Work required: The response must consist of every record, restated word for word.

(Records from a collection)
═══

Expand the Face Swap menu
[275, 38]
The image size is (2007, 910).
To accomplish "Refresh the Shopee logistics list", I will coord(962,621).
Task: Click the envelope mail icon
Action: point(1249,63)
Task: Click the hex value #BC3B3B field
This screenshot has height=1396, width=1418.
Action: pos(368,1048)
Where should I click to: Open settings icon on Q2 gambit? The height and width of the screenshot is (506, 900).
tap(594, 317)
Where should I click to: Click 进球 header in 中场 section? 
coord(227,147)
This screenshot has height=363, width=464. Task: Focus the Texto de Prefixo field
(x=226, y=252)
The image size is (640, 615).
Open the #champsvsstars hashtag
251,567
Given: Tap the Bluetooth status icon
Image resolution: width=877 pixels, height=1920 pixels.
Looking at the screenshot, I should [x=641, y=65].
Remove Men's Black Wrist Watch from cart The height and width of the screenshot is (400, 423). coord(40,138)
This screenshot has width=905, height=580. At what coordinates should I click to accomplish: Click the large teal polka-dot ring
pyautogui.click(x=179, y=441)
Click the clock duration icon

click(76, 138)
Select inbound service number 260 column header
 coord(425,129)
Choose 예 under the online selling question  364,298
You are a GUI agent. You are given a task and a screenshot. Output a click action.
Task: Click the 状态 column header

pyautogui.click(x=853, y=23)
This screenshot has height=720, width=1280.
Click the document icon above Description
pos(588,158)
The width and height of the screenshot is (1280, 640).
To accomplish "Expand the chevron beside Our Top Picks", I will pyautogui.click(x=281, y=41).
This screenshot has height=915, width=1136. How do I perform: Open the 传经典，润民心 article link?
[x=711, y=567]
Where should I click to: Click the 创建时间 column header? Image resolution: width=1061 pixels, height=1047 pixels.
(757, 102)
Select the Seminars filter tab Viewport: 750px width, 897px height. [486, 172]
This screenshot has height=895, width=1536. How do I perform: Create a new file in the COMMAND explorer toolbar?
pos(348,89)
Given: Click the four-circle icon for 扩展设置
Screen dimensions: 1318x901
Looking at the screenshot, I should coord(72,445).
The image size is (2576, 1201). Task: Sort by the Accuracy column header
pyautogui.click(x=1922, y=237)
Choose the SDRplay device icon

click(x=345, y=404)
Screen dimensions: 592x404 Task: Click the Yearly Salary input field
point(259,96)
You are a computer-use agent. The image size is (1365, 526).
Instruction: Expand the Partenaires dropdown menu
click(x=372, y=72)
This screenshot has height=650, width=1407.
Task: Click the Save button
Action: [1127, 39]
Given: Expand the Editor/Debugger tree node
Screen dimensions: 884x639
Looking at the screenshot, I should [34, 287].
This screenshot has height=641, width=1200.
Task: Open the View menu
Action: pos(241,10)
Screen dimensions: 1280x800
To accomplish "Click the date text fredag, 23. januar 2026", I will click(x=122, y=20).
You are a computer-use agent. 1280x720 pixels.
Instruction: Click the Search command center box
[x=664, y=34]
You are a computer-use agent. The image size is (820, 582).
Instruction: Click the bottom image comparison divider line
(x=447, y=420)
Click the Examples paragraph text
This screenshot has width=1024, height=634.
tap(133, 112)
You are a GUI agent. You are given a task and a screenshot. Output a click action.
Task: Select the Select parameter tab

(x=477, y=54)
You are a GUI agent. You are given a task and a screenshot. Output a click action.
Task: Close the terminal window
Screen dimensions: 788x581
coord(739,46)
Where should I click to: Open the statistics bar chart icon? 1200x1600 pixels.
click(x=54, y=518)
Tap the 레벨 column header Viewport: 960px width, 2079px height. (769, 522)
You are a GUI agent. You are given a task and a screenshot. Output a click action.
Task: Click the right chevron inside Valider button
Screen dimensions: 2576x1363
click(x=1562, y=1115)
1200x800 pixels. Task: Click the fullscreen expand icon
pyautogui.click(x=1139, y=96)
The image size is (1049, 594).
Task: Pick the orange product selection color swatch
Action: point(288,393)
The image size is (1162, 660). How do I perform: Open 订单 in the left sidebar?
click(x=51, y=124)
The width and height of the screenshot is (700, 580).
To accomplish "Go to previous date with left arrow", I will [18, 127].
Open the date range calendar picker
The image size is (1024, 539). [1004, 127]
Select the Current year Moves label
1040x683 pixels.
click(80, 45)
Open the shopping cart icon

═══

Output below:
Expand the Face Swap menu
[275, 38]
The image size is (2007, 910).
To accomplish "Refresh the Shopee logistics list", I will coord(962,621).
Task: Click the envelope mail icon
Action: point(1249,63)
Task: Click the hex value #BC3B3B field
This screenshot has height=1396, width=1418.
Action: pos(368,1048)
Where should I click to: Open settings icon on Q2 gambit? The height and width of the screenshot is (506, 900).
tap(594, 317)
Where should I click to: Click 进球 header in 中场 section? 
coord(227,147)
This screenshot has height=363, width=464. Task: Focus the Texto de Prefixo field
(x=226, y=252)
The image size is (640, 615).
Open the #champsvsstars hashtag
251,567
Given: Tap the Bluetooth status icon
Image resolution: width=877 pixels, height=1920 pixels.
Looking at the screenshot, I should [x=641, y=65].
Remove Men's Black Wrist Watch from cart The height and width of the screenshot is (400, 423). coord(40,138)
This screenshot has width=905, height=580. At what coordinates should I click to accomplish: Click the large teal polka-dot ring
pyautogui.click(x=179, y=441)
Click the clock duration icon

click(76, 138)
Select inbound service number 260 column header
 coord(425,129)
Choose 예 under the online selling question  364,298
You are a GUI agent. You are given a task and a screenshot. Output a click action.
Task: Click the 状态 column header

pyautogui.click(x=853, y=23)
This screenshot has height=720, width=1280.
Click the document icon above Description
pos(588,158)
The width and height of the screenshot is (1280, 640).
To accomplish "Expand the chevron beside Our Top Picks", I will pyautogui.click(x=281, y=41).
This screenshot has height=915, width=1136. How do I perform: Open the 传经典，润民心 article link?
[x=711, y=567]
Where should I click to: Click the 创建时间 column header? Image resolution: width=1061 pixels, height=1047 pixels.
(757, 102)
Select the Seminars filter tab Viewport: 750px width, 897px height. [486, 172]
This screenshot has height=895, width=1536. How do I perform: Create a new file in the COMMAND explorer toolbar?
pos(348,89)
Given: Click the four-circle icon for 扩展设置
Screen dimensions: 1318x901
Looking at the screenshot, I should coord(72,445).
The image size is (2576, 1201). Task: Sort by the Accuracy column header
pyautogui.click(x=1922, y=237)
Choose the SDRplay device icon

click(x=345, y=404)
Screen dimensions: 592x404 Task: Click the Yearly Salary input field
point(259,96)
You are a computer-use agent. The image size is (1365, 526).
Instruction: Expand the Partenaires dropdown menu
click(x=372, y=72)
This screenshot has height=650, width=1407.
Task: Click the Save button
Action: [1127, 39]
Given: Expand the Editor/Debugger tree node
Screen dimensions: 884x639
Looking at the screenshot, I should [34, 287].
This screenshot has height=641, width=1200.
Task: Open the View menu
Action: pos(241,10)
Screen dimensions: 1280x800
To accomplish "Click the date text fredag, 23. januar 2026", I will click(x=122, y=20).
You are a computer-use agent. 1280x720 pixels.
Instruction: Click the Search command center box
[x=664, y=34]
You are a computer-use agent. The image size is (820, 582).
Instruction: Click the bottom image comparison divider line
(x=447, y=420)
Click the Examples paragraph text
This screenshot has width=1024, height=634.
tap(133, 112)
You are a GUI agent. You are given a task and a screenshot. Output a click action.
Task: Select the Select parameter tab

(x=477, y=54)
You are a GUI agent. You are given a task and a screenshot. Output a click action.
Task: Close the terminal window
Screen dimensions: 788x581
coord(739,46)
Where should I click to: Open the statistics bar chart icon? 1200x1600 pixels.
click(x=54, y=518)
Tap the 레벨 column header Viewport: 960px width, 2079px height. (769, 522)
You are a GUI agent. You are given a task and a screenshot. Output a click action.
Task: Click the right chevron inside Valider button
Screen dimensions: 2576x1363
click(x=1562, y=1115)
1200x800 pixels. Task: Click the fullscreen expand icon
pyautogui.click(x=1139, y=96)
The image size is (1049, 594).
Task: Pick the orange product selection color swatch
Action: point(288,393)
The image size is (1162, 660). How do I perform: Open 订单 in the left sidebar?
click(x=51, y=124)
The width and height of the screenshot is (700, 580).
To accomplish "Go to previous date with left arrow", I will [18, 127].
Open the date range calendar picker
The image size is (1024, 539). [1004, 127]
Select the Current year Moves label
1040x683 pixels.
click(80, 45)
Open the shopping cart icon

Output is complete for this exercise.